If you are over 16 and ‘pass’ the Cooking Test (or should that be fail?!) in the
DWP’s eyes, then it will lead to an automatic award of the Lower Rate of the
Care Component of DLA. Historically—before the DWP accepted that encouraging someone to get out of a
chair was just as much ‘help’ as physically assisting them to get it— it meant
that people who didn’t qualify on supervisory grounds often had to turn to the
cooking test as their only route to benefit.
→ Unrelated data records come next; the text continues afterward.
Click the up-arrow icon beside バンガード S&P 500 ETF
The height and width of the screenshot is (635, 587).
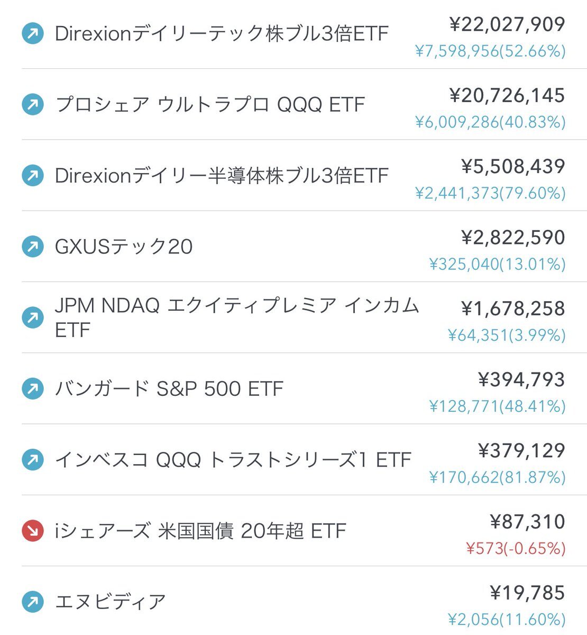pyautogui.click(x=33, y=389)
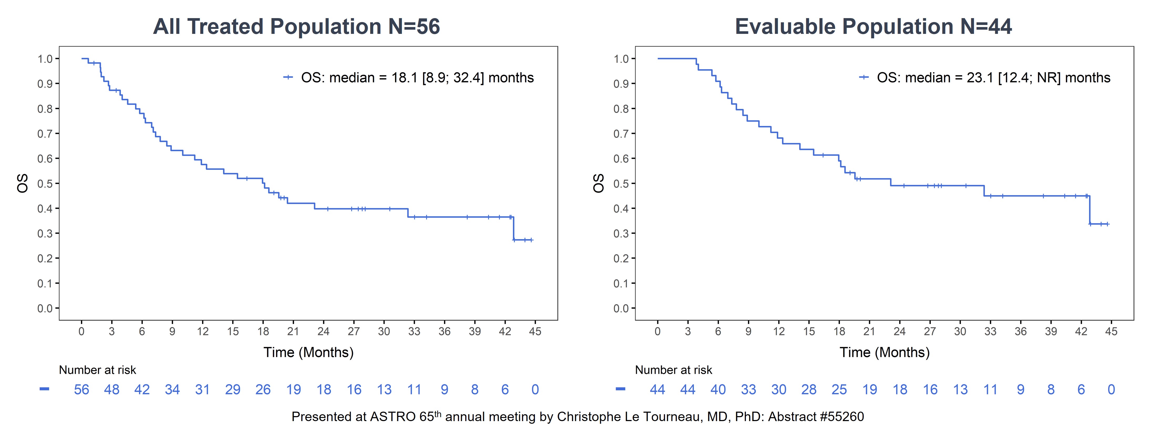
Task: Click the "median = 23.1" legend text
Action: [994, 78]
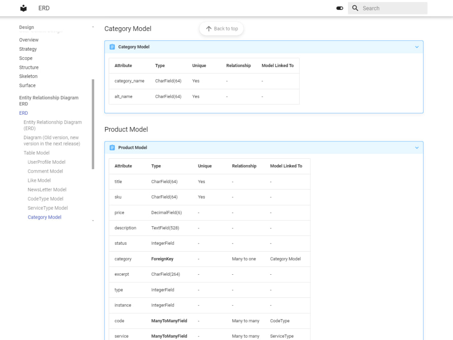Select ERD in the sidebar navigation

(x=23, y=113)
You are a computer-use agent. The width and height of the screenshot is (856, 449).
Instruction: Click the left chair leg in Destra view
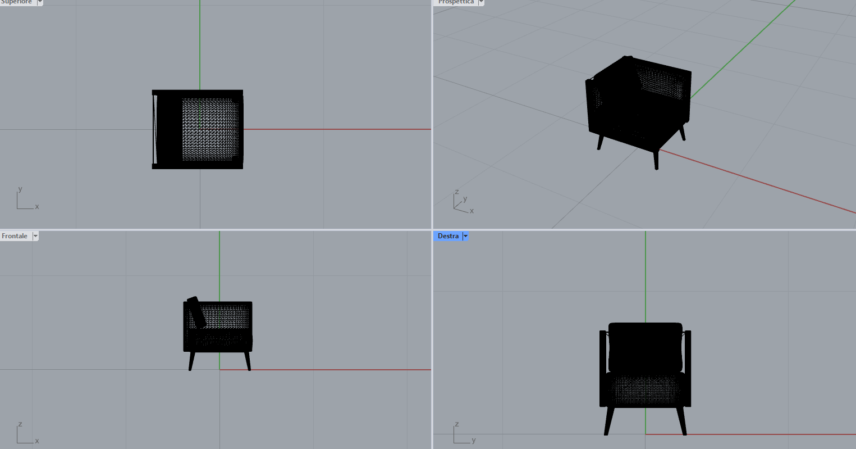pyautogui.click(x=609, y=420)
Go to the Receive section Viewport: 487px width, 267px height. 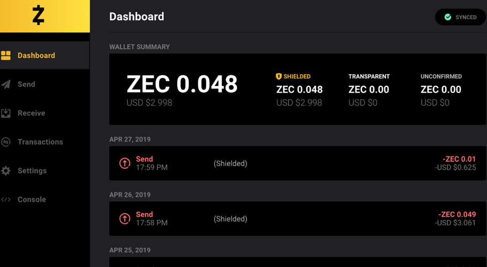point(32,113)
It’s still important though to consider and describe all the difficulties you
have preparing a main meal here. The ‘main meal’ in question is defined by caselaw as a labour intensive, main
daily mean for one person - neither a celebration meal nor a snack. It should be
considered in the context of preparation on/in a conventional cooker, not
re-heating something in the microwave.
- I feel so low I just can’t make myself do it
- I just do ‘convenience’ things
- My concentration is so bad that I can’t get things ready at the same time
- I forget I’ve got things on
- I let things burn/ there have been fires/ I burn myself
- I can’t plan what to eat, let alone cook
- I try cooking in the middle of the night and end up leaving things on
At the time of writing, unlike other bits of DLA, caselaw now says that you
DON’T need to have difficulties preparing a main meal lost days to qualify under
the Cooking Test but as the Government are currently challenging this, things
may change!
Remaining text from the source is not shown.